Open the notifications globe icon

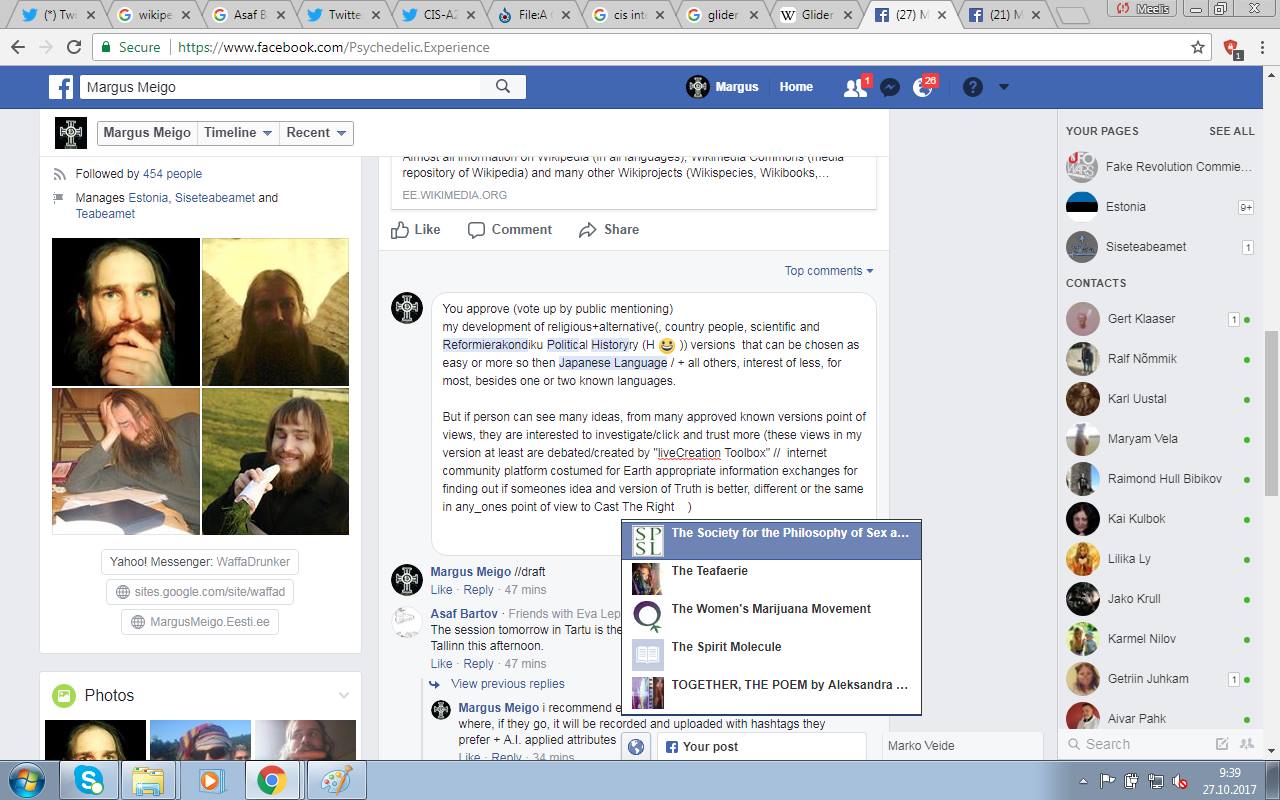(923, 88)
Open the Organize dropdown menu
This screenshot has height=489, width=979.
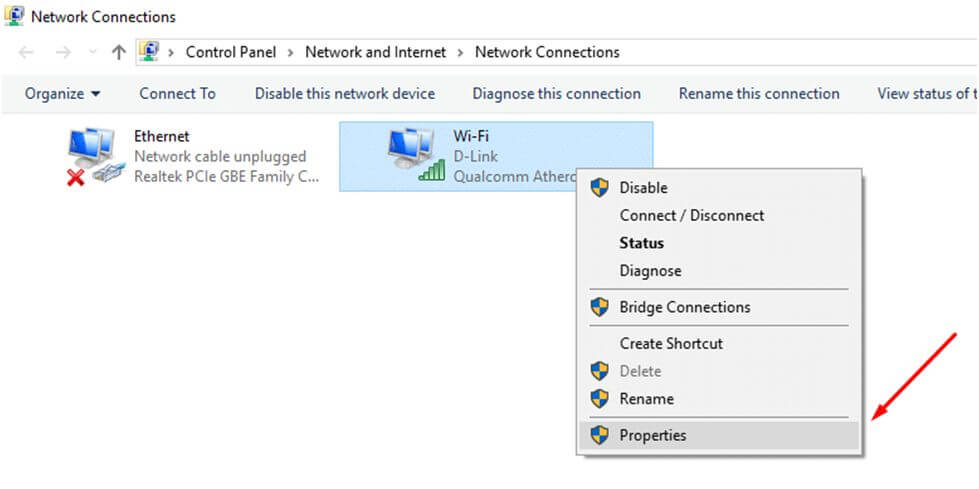coord(63,94)
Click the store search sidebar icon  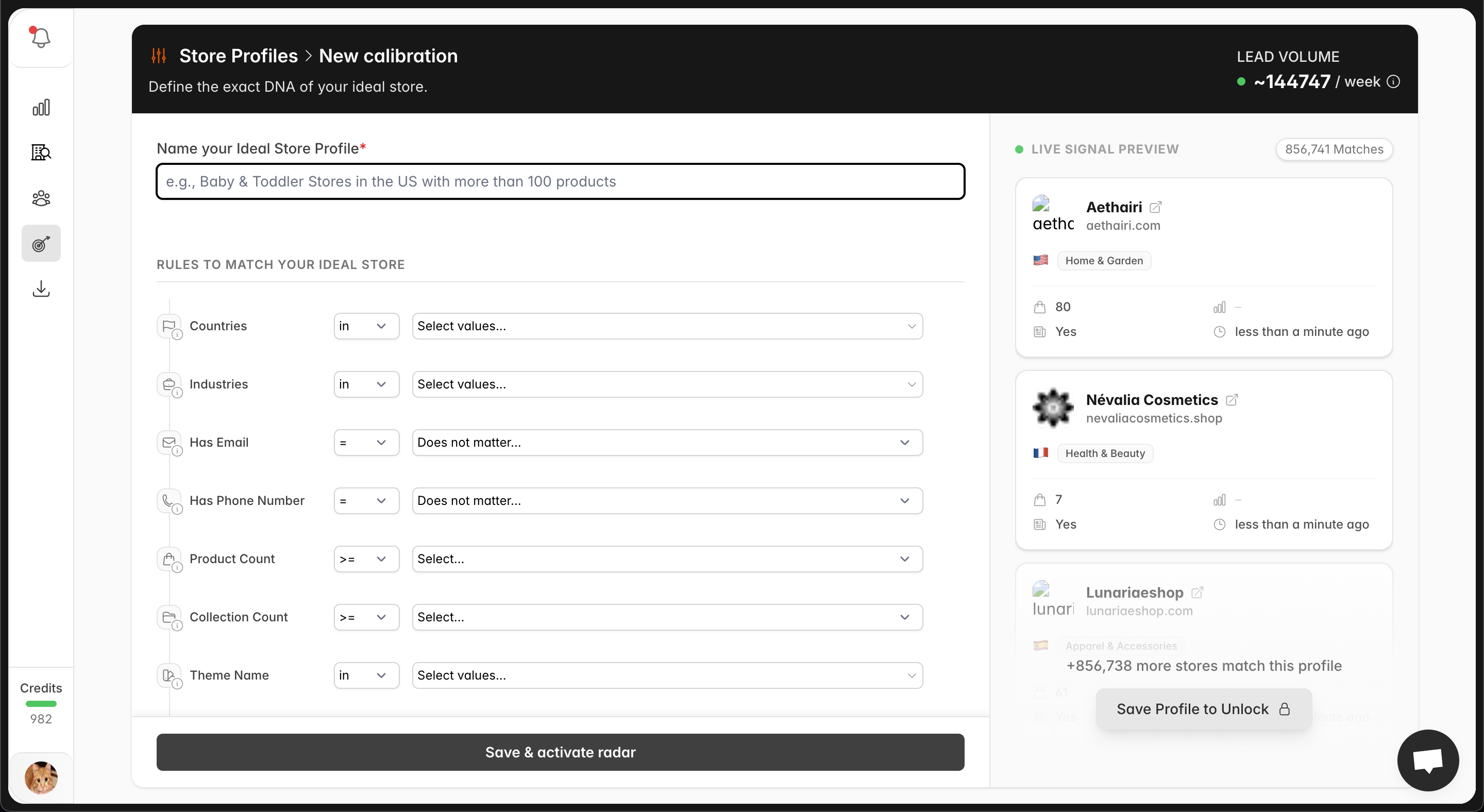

Exercise = Return every line of the entries above that contains the word "Open", matching case exactly.

Exercise answer =
Open the notifications globe icon
Open the Organize dropdown menu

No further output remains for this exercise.